#### EXCERPTED TEXT ####
# Wanted to share this with the resi guys



## sfeyelectric (Dec 31, 2010)

Any chance they are off GFCI breakers?


----------



## McClary’s Electrical (Feb 21, 2009)

Bama said:


> This is in my mama's bathroom and kitchen...BLATANT gfci violation. She bought the house this way so obviously the inspectors around here are sleeping on the job... I hope the pics are sized right... apologies if they aren't. I'm a bonehead that doesn't know how to size....


 
Have you checked to see if they're on the load side of a GFI or GFI breaker?


----------



## oldtimer (Jun 10, 2010)

Bama said:


> This is in my mama's bathroom and kitchen...BLATANT gfci violation. She bought the house this way so obviously the inspectors around here are sleeping on the job... I hope the pics are sized right... apologies if they aren't. I'm a bonehead that doesn't know how to size....


 How do you know from the pic, that the receptacle is not fed from a G F I breaker??? :blink:


----------



## Bama (Dec 17, 2010)

There's not a GFCI in the whole house. Nor in the service box. And I even found blue boxes.


----------



## 10492 (Jan 4, 2010)

At least who-ever did it, didn't put the receptacles in upside down.:jester:


----------



## sfeyelectric (Dec 31, 2010)

I find it really hard to believe the inspectors would miss this. Take a picture of the panel and post it.


----------



## Bama (Dec 17, 2010)
#### SUPPLIED MATERIAL ####
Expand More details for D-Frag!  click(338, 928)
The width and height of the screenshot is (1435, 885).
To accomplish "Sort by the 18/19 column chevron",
####
■ TASKS TO CARRY OUT ■
**1)** Summarize the forum thread in two sentences.
**2)** From the forum thread, quote everything from "At least who-ever" down to "and post it.".

■ WORKED SOLUTIONS ■
**1)** Bama posts pictures of the receptacles in a mother's bathroom and kitchen, calls them a blatant GFCI violation, and says the inspectors must be sleeping on the job. Other posters ask whether the receptacles might be fed from a GFCI breaker or the load side of a GFI, and Bama replies that there is no GFCI in the whole house or in the service box, after which one poster asks for a picture of the panel.

**2)**
At least who-ever did it, didn't put the receptacles in upside down.:jester:


----------



## sfeyelectric (Dec 31, 2010)

I find it really hard to believe the inspectors would miss this. Take a picture of the panel and post it.